*** Begin section ***

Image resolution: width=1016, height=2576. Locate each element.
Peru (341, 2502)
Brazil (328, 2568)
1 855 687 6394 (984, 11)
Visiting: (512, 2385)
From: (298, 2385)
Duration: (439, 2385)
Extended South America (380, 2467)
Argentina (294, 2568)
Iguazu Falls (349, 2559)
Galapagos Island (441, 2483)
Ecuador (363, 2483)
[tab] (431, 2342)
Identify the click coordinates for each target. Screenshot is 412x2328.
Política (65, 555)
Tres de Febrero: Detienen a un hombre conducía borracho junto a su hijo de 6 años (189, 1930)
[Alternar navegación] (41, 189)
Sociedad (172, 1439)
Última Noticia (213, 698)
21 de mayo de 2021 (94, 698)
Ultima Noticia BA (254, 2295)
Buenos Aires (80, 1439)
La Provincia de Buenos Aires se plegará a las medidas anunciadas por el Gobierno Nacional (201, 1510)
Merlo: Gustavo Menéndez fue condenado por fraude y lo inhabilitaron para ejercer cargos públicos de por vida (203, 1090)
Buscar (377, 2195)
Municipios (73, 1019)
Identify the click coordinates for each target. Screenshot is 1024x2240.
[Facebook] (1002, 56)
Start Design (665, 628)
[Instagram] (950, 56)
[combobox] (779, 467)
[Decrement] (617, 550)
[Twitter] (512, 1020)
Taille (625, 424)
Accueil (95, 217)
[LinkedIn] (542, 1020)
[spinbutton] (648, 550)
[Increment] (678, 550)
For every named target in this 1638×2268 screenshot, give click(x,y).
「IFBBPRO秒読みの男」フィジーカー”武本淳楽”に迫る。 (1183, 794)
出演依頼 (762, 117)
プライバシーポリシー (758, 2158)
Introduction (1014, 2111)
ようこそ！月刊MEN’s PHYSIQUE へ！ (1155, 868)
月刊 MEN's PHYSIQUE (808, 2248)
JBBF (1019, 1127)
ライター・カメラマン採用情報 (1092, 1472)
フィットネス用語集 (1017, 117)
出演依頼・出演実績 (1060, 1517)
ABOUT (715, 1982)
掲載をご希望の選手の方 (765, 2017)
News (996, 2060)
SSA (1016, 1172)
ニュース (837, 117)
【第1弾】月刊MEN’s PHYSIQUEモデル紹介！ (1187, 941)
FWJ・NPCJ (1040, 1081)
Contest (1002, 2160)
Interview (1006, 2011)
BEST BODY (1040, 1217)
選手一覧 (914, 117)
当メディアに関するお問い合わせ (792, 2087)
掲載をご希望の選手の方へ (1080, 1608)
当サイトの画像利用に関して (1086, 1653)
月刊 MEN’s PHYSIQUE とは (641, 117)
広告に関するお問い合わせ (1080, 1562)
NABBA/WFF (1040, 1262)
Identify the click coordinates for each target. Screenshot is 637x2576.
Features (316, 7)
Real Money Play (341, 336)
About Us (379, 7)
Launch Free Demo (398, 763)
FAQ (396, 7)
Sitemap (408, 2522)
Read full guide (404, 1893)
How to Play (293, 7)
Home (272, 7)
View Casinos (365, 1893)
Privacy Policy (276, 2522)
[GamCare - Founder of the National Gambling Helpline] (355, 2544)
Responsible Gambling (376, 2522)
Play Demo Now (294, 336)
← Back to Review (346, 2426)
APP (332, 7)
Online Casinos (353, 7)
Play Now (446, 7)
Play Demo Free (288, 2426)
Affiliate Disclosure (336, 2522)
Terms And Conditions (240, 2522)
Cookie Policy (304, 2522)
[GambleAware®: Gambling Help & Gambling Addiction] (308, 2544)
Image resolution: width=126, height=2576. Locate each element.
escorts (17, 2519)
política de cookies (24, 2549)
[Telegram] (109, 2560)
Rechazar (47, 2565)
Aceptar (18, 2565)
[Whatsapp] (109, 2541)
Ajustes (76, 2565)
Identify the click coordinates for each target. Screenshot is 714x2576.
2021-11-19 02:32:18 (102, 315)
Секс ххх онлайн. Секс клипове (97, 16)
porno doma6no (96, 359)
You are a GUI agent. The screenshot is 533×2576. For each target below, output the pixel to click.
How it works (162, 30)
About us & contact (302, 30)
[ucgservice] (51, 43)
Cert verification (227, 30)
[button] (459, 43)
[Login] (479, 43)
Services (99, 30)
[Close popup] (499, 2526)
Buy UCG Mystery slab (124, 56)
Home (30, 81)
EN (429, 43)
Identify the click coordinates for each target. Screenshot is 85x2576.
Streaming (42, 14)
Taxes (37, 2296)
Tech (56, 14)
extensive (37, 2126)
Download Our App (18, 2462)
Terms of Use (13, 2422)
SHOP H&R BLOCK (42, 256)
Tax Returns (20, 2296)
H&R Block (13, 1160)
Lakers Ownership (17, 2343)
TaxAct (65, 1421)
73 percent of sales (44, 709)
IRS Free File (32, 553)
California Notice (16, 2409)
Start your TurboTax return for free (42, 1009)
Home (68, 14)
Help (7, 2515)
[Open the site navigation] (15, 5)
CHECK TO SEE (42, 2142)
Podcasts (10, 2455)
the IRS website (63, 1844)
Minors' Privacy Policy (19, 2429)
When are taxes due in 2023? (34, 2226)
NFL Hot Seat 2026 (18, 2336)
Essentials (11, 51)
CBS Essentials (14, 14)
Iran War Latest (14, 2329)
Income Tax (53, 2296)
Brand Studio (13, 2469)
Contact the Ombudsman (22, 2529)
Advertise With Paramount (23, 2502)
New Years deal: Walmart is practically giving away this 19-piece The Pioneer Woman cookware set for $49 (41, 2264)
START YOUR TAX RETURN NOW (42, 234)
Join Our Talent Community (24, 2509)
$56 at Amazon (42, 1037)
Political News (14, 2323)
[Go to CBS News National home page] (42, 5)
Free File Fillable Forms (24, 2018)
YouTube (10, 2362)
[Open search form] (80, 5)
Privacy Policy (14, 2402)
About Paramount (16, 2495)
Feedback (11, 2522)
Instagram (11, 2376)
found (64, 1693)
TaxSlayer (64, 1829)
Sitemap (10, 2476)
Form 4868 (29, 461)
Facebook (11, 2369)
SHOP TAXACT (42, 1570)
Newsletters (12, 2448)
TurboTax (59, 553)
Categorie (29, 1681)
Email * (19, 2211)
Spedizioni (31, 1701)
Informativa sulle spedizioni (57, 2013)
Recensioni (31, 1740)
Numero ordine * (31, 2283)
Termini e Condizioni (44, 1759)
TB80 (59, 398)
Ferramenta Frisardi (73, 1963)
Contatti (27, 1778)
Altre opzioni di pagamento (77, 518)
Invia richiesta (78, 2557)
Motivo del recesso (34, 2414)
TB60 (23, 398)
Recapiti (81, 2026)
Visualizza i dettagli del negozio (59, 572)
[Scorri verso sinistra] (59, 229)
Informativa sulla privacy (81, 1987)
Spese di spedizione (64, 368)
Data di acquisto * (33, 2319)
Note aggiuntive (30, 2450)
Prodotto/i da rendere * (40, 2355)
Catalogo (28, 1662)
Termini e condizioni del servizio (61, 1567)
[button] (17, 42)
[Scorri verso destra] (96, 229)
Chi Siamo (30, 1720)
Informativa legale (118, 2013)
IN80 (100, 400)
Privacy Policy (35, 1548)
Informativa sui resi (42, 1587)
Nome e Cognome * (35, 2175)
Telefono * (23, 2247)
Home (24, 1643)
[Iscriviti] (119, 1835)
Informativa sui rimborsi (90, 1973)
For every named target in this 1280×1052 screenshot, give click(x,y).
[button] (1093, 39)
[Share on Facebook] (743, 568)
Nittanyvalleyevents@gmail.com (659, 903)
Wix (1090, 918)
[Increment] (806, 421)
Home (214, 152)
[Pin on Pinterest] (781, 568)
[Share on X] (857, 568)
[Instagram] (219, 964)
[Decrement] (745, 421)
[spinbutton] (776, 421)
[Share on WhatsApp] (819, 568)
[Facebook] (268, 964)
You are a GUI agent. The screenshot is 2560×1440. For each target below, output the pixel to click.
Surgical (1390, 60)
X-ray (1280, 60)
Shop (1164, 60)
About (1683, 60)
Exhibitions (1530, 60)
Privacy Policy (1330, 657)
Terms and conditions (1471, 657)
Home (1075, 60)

*** End section ***

- [WHAT IS REQUIRED]: Can you repeat, word for word, every line above from the one containing "Join Our Talent Community (24, 2509)" down to the one containing "Altre opzioni di pagamento (77, 518)", including both?

- [YOUR SOLUTION]:
Join Our Talent Community (24, 2509)
$56 at Amazon (42, 1037)
Political News (14, 2323)
[Go to CBS News National home page] (42, 5)
Free File Fillable Forms (24, 2018)
YouTube (10, 2362)
[Open search form] (80, 5)
Privacy Policy (14, 2402)
About Paramount (16, 2495)
Feedback (11, 2522)
Instagram (11, 2376)
found (64, 1693)
TaxSlayer (64, 1829)
Sitemap (10, 2476)
Form 4868 (29, 461)
Facebook (11, 2369)
SHOP TAXACT (42, 1570)
Newsletters (12, 2448)
TurboTax (59, 553)
Categorie (29, 1681)
Email * (19, 2211)
Spedizioni (31, 1701)
Informativa sulle spedizioni (57, 2013)
Recensioni (31, 1740)
Numero ordine * (31, 2283)
Termini e Condizioni (44, 1759)
TB80 (59, 398)
Ferramenta Frisardi (73, 1963)
Contatti (27, 1778)
Altre opzioni di pagamento (77, 518)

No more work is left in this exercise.